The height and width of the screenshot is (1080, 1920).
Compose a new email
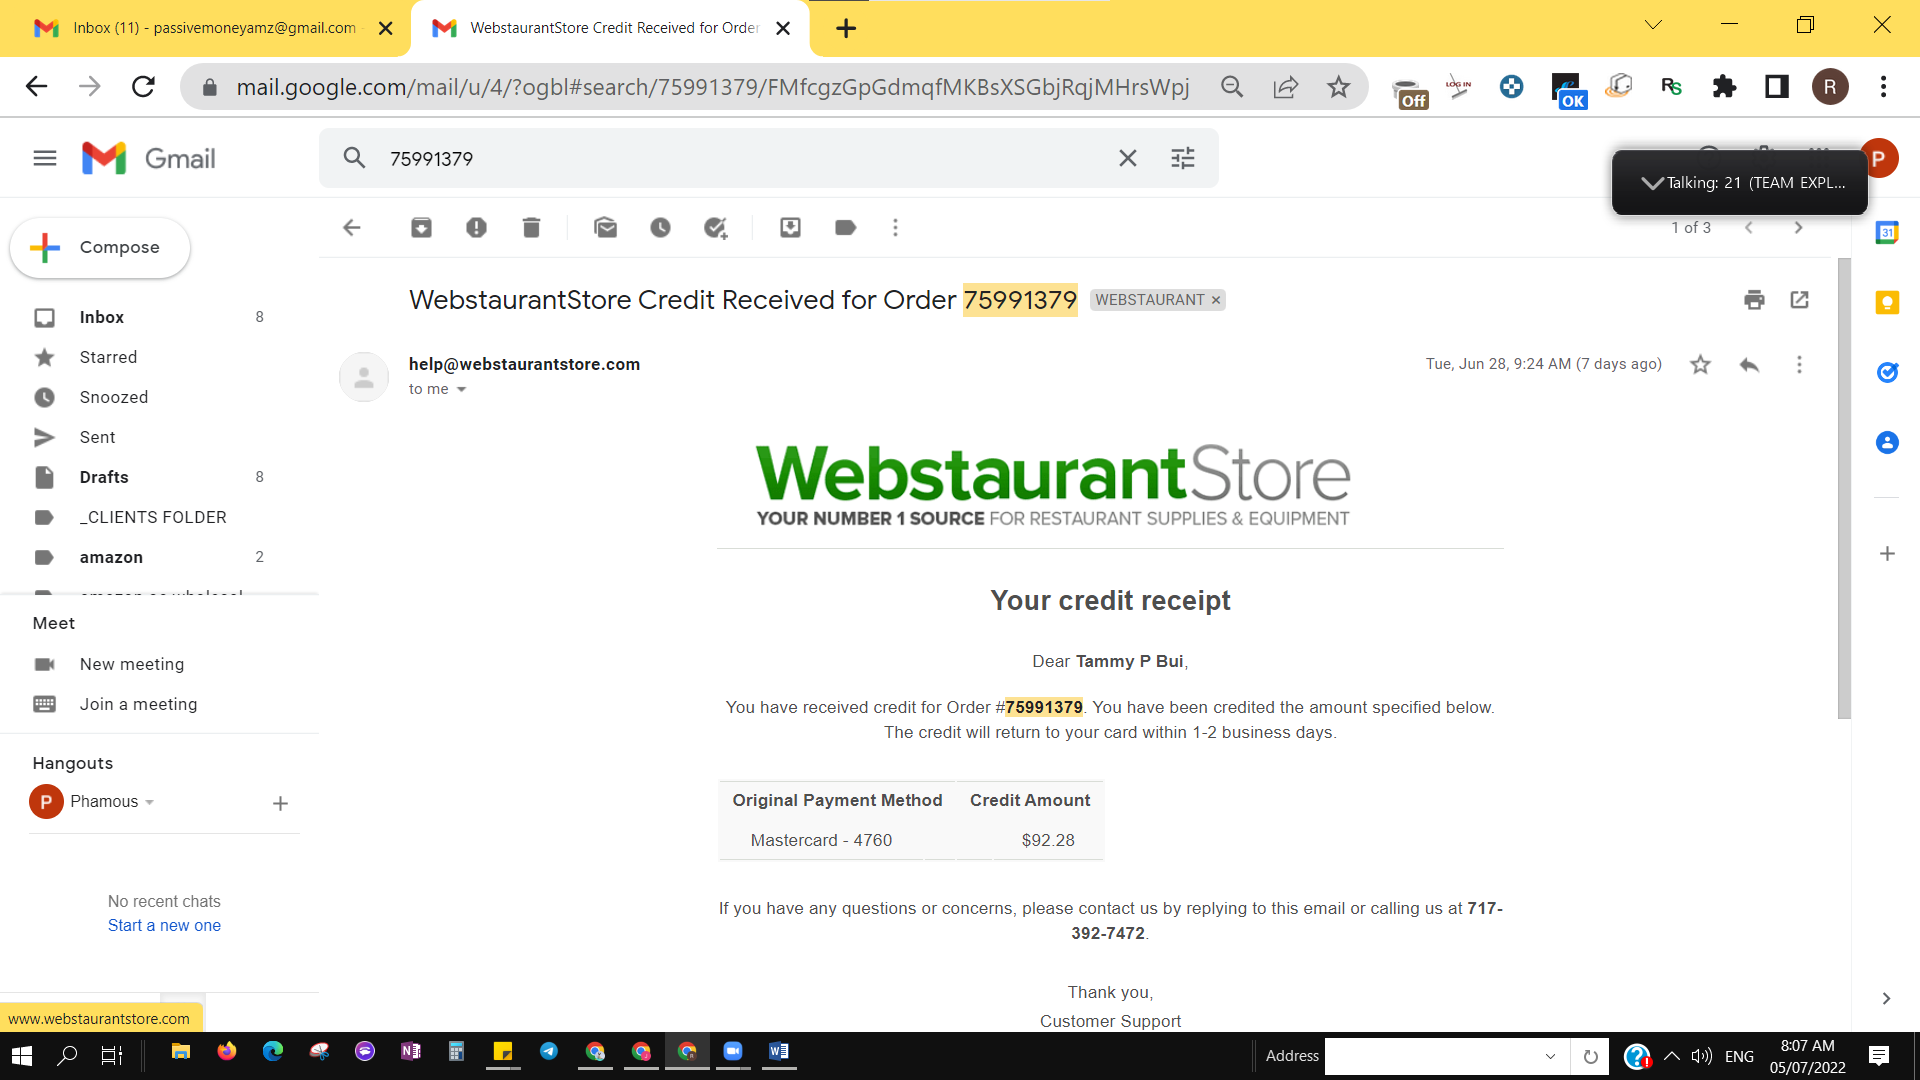100,247
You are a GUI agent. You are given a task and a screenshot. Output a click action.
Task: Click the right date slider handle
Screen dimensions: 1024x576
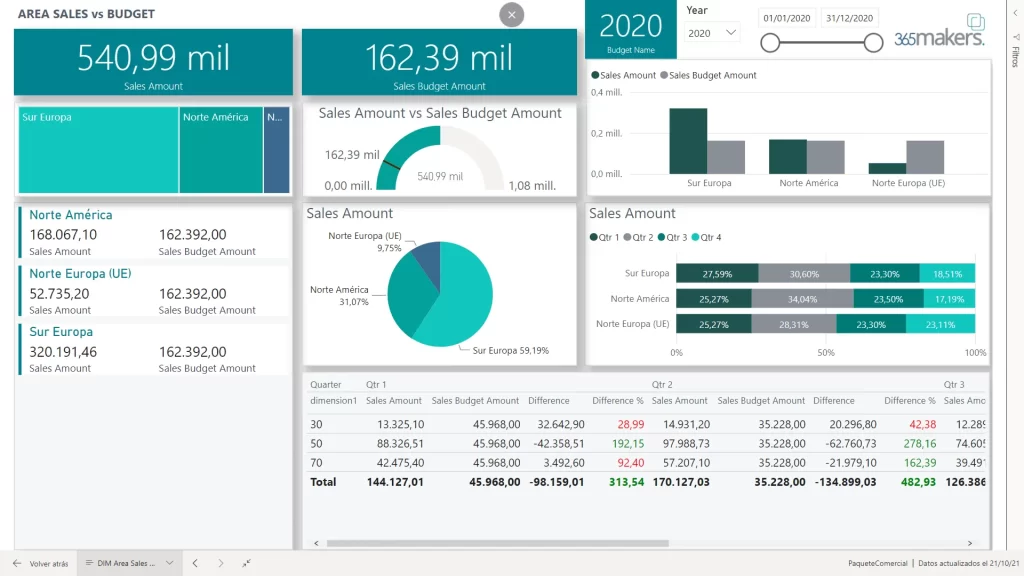(x=873, y=42)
━━━━━━━━━━
▶ [Work task]:
Please copy exactly the lines from the one containing "Task: Click the right date slider handle" through the last line of the records above, both included, and leave out any pictures.

▶ [Task response]:
Task: Click the right date slider handle
Screen dimensions: 1024x576
(x=873, y=42)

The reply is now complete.